Mercado Libre, la plataforma de e-commerce y servicios financieros más grande de América Latina, volvió a estar en el centro de la escena económica esta semana tras presentar sus resultados del cuarto trimestre y del ejercicio 2025. A pesar de mostrar cifras históricas de crecimiento en ingresos y expansión de su unidad fintech, el mercado reaccionó con cautela: sus acciones se desplomaron y el Gobierno argentino abrió un nuevo frente regulatorio vinculado a las billeteras virtuales.
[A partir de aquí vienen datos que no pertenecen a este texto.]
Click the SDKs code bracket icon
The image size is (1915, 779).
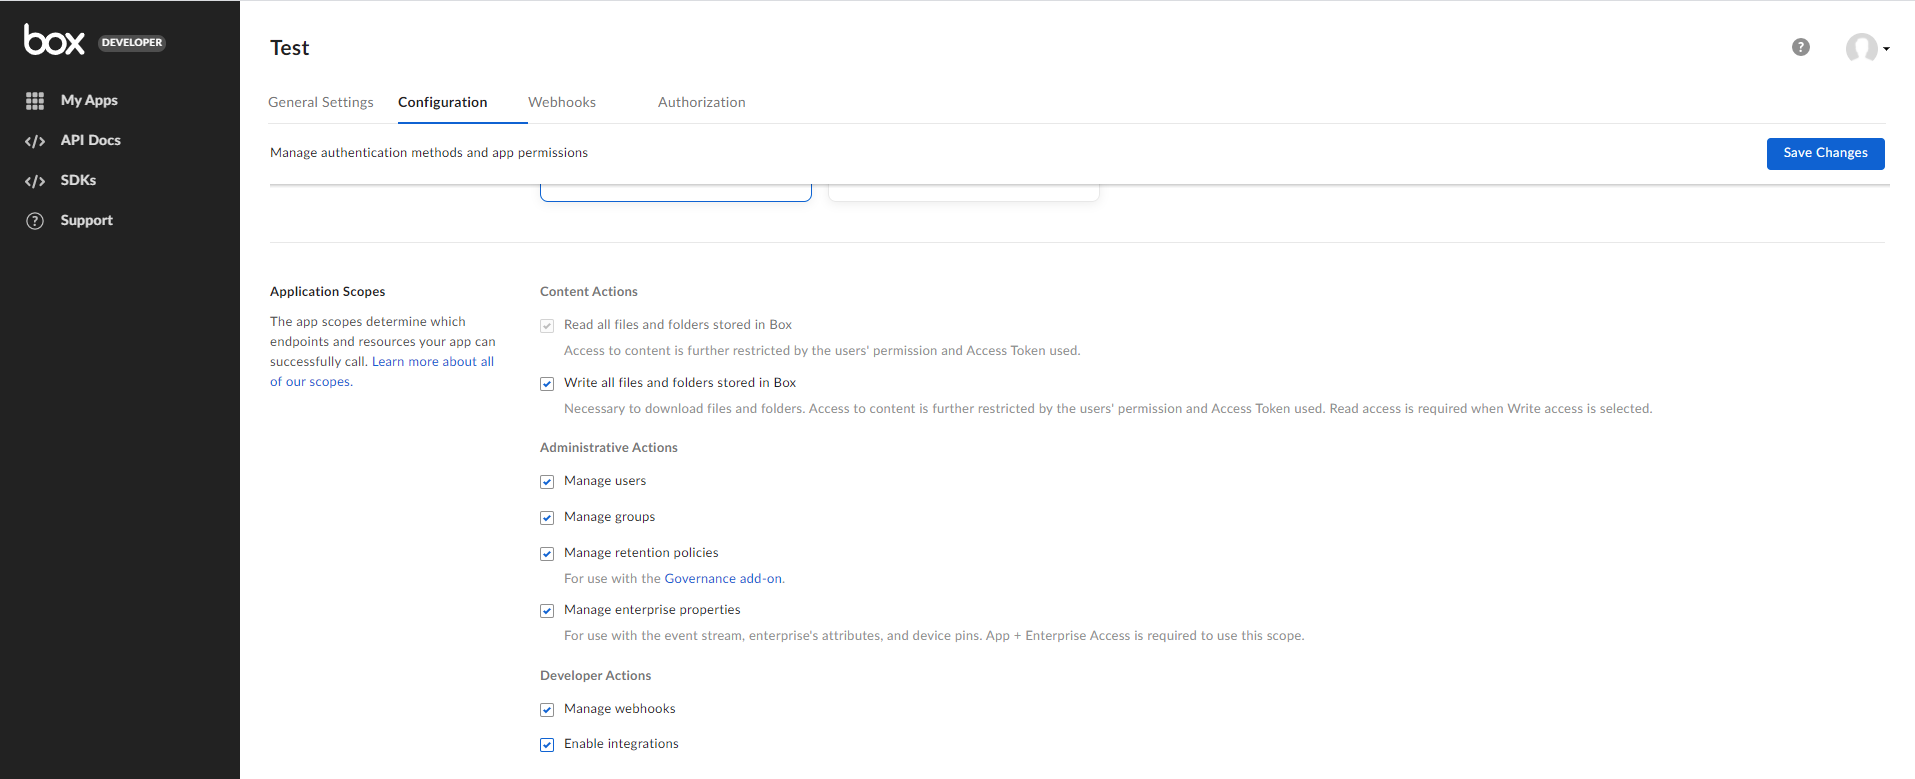pyautogui.click(x=35, y=181)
Resultados que impresionan, pero no convencen
En su balance anual, Mercado Libre reportó ingresos netos por cerca de US$28.900 millones en 2025, lo que representó un aumento interanual del 39%, mientras que en el cuarto trimestre los ingresos superaron US$8.700 millones, con un crecimiento del 45% respecto al mismo período del año anterior.
La compañía destacó que estos números reflejan su consolidación en la región, con fuerte adopción de usuarios, expansión de la red logística y de comercio electrónico, y un salto en la cartera de crédito de su unidad financiera Mercado Pago. Su volumen bruto de ventas y el procesamiento de transacciones en la unidad fintech siguieron mostrando ritmos elevados de expansión.
Sin embargo, más allá de los ingresos y de la expansión de su base de clientes, los analistas y el mercado financiero centraron su atención en otros datos que quedaron por debajo de las expectativas, como la ganancia por acción y el margen operativo, que mostraron una leve contracción frente a expectativas previas.
Acciones en caída pese al crecimiento
La reacción de los mercados fue rápida: las acciones de Mercado Libre cayeron más de 8% tras la presentación del balance en la Bolsa de Nueva York, y acumulan una caída cercana a un 18% en lo que va del mes, según diferentes reportes financieros.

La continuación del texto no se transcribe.